Exercise material Start Marker
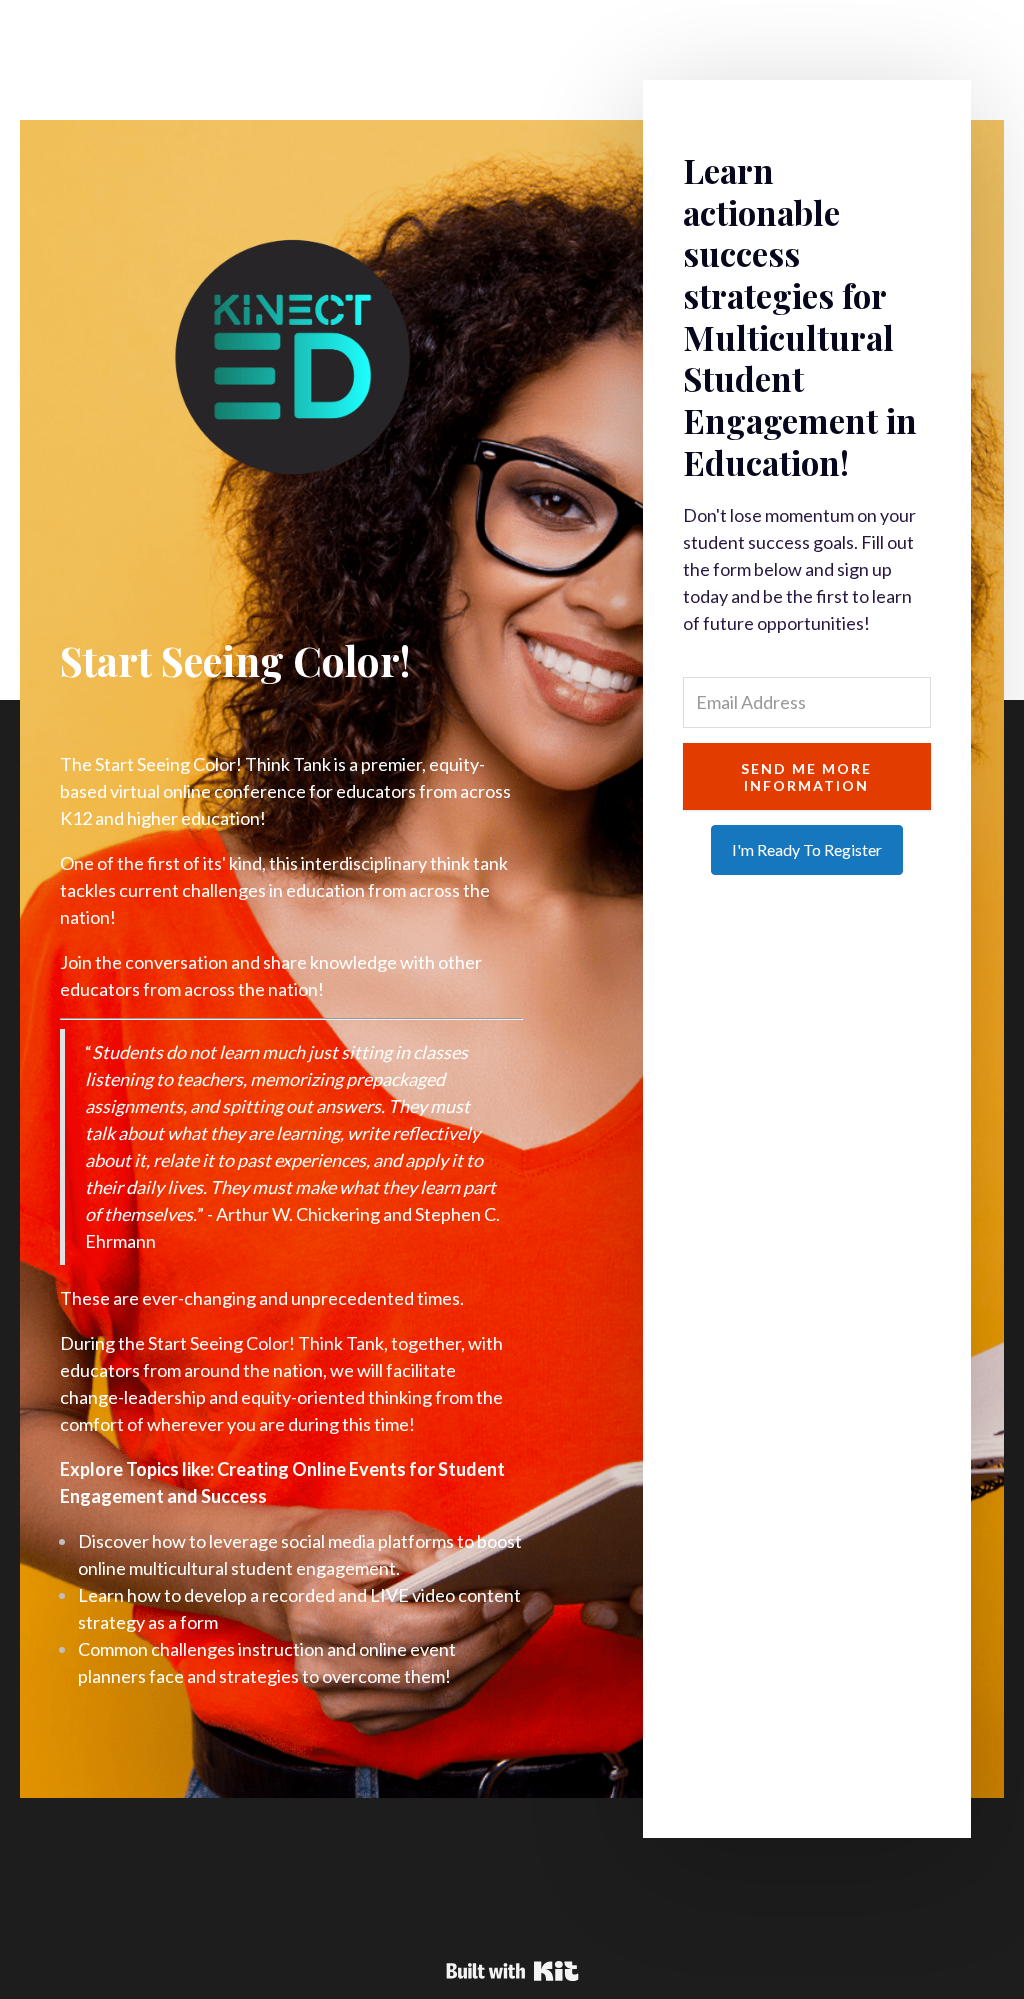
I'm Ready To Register (807, 849)
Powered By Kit (512, 1971)
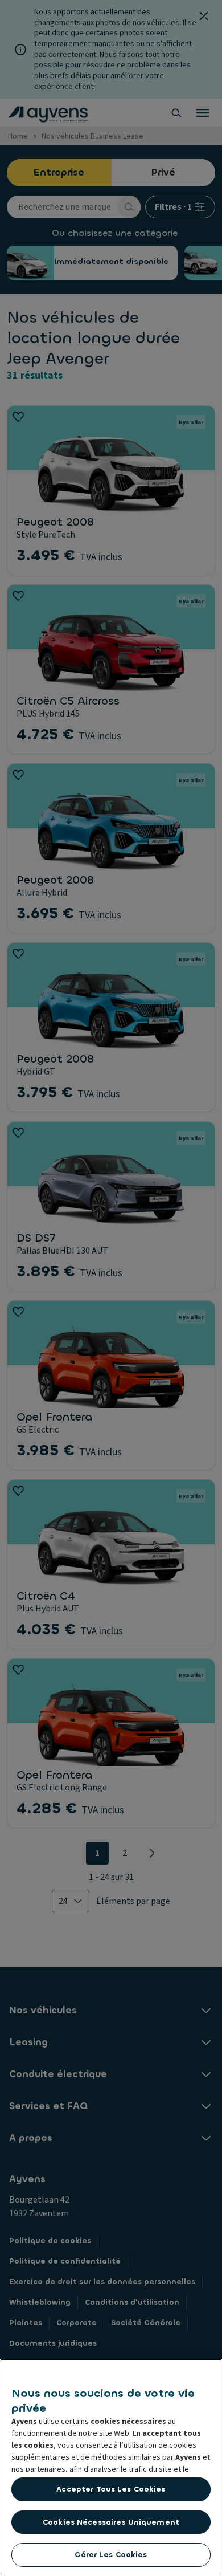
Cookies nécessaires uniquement (111, 2522)
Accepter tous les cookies (110, 2489)
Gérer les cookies (111, 2554)
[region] (111, 2467)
Exercise material End Marker
Exercise brief
Restate the data above word for word, so that the only difference is the missing pictures.

Response below
I'm Ready To Register (807, 849)
Powered By Kit (512, 1971)
Cookies nécessaires uniquement (111, 2522)
Accepter tous les cookies (110, 2489)
Gérer les cookies (111, 2554)
[region] (111, 2467)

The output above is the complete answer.